January 18, 2012 by  
Filed under Consumer Electronics

Comments Off on RIM Hopes Apps Will Help Sales

Research In Motion is highlighting the native and Android apps available on its struggling PlayBook at the Consumer Electronics Show as it gets ready to launch the first major overhaul of the tablet’s software in February.

The company is showing the PlayBook OS 2.0 in its booth, demonstrating the Android apps that will finally be available to users of the tablet. RIM said in March last year that it would release a player that would let users of the tablets run apps designed for Android, and that capability will finally be available with PlayBook OS 2.0.

Popular games such as Cut the Rope and Plants vs. Zombies will be available in the store, said Alec Saunders, vice president of developer relations and ecosystem development. The apps appear and work like any other app; users don’t have to launch a separate player to run them.
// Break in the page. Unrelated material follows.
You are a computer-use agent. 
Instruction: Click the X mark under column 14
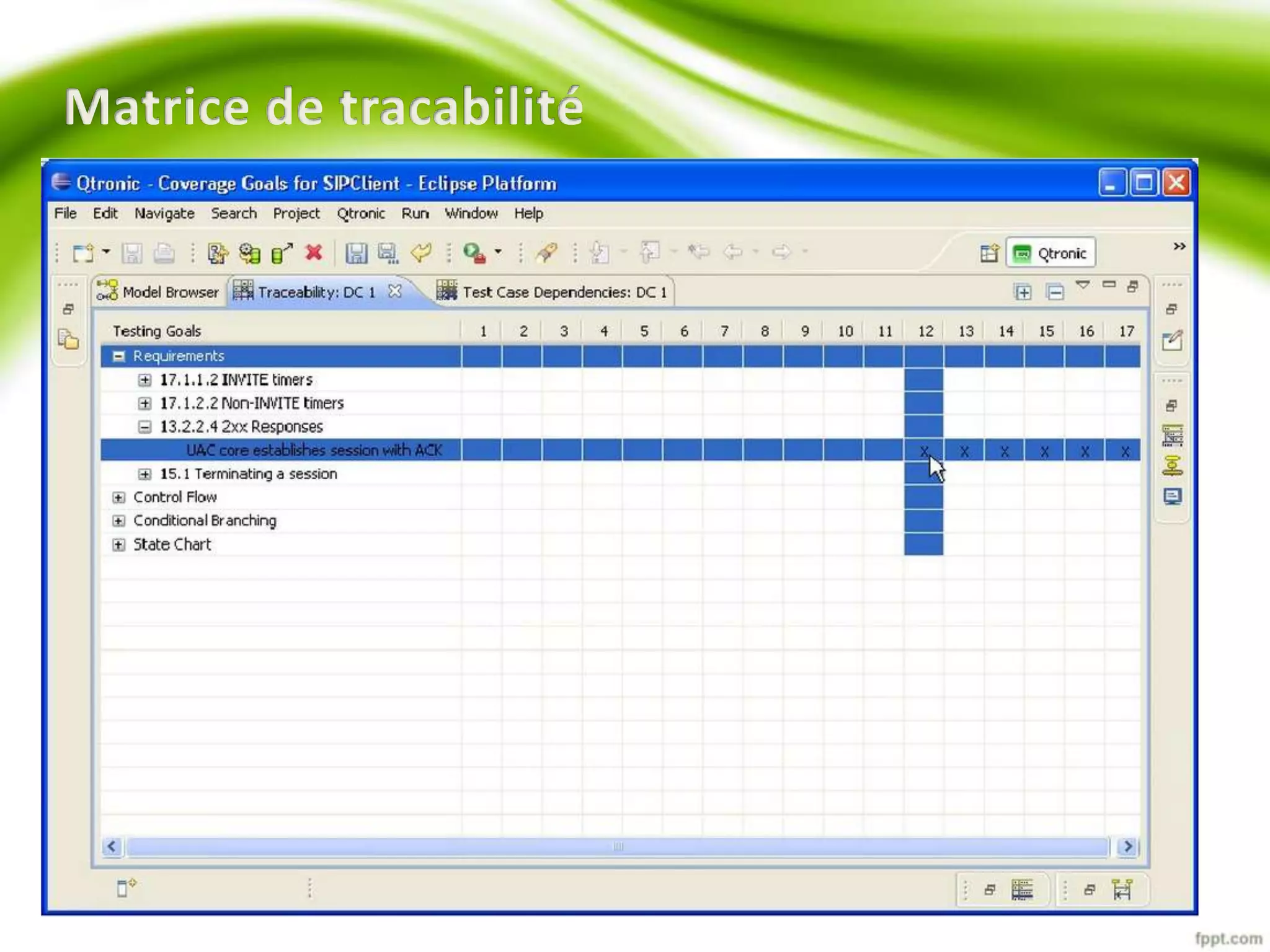coord(1005,451)
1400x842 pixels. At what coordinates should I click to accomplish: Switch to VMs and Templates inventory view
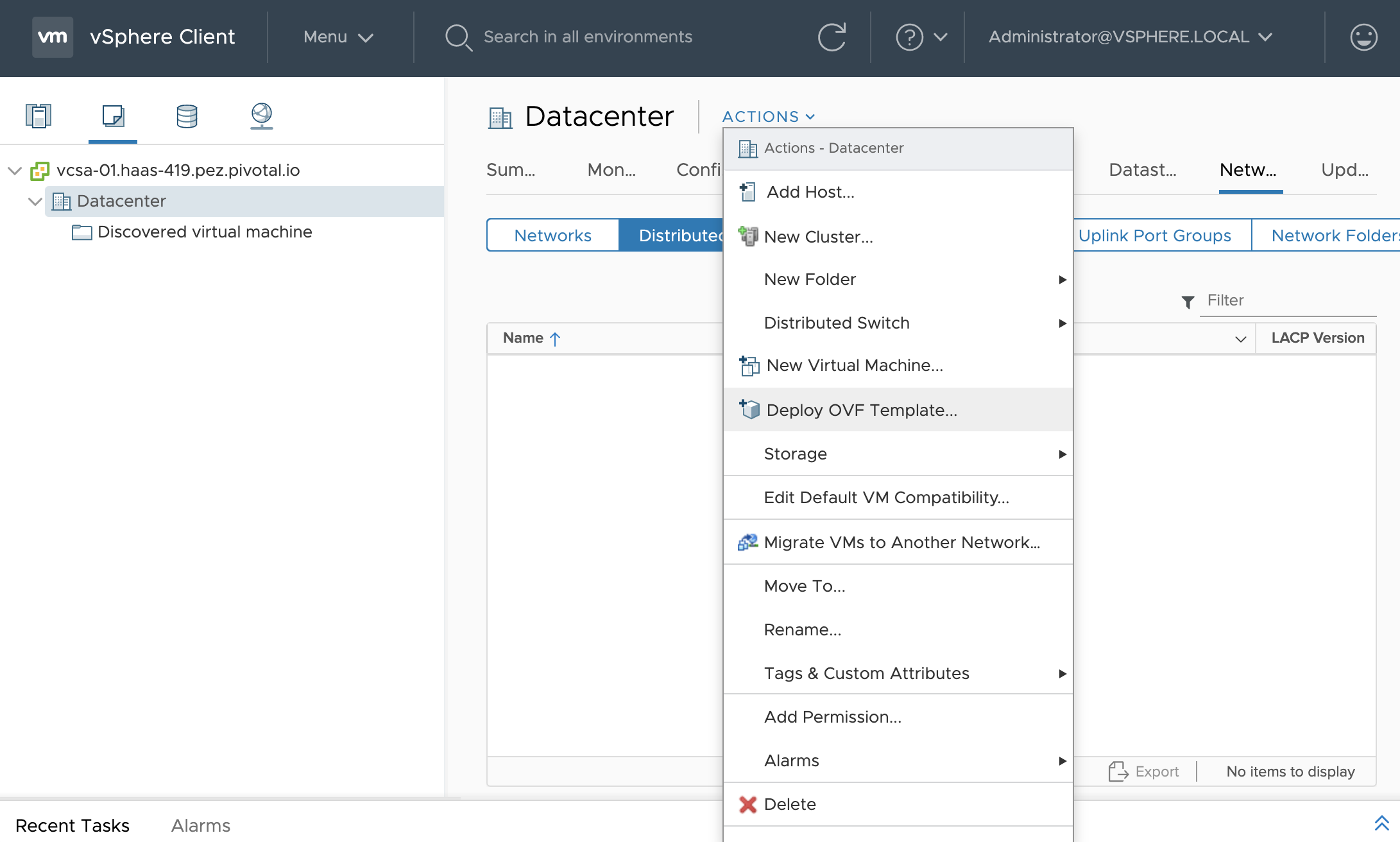click(113, 116)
Not just any Android app will be accessible to users, and that’s by design, Saunders said. “We don’t want to enable an open marketplace the way the Android Market is,” he said. Android developers must use a software package to make their apps compatible with the PlayBook, and then they must submit it to RIM’s standard app curation process. The company hopes to weed out the malware and pirated apps that often appear in the Android Market, he said.

When PlayBook OS 2.0 becomes available, “some number of thousands” of Android apps will be available in the market, Saunders said. The company has been working with some of the aggregator marketplaces to port apps and attending Android meetups to encourage developers to make their apps available to PlayBook users, Saunders said.

RIM is taking pains to attract as many developers as possible by supporting as many languages and frameworks as possible. “One thing we’re focused on is providing a rich palette of tools developers can use,” Saunders said. RIM has developed ports for a number of frameworks and languages to make it easy for developers to use whatever tools.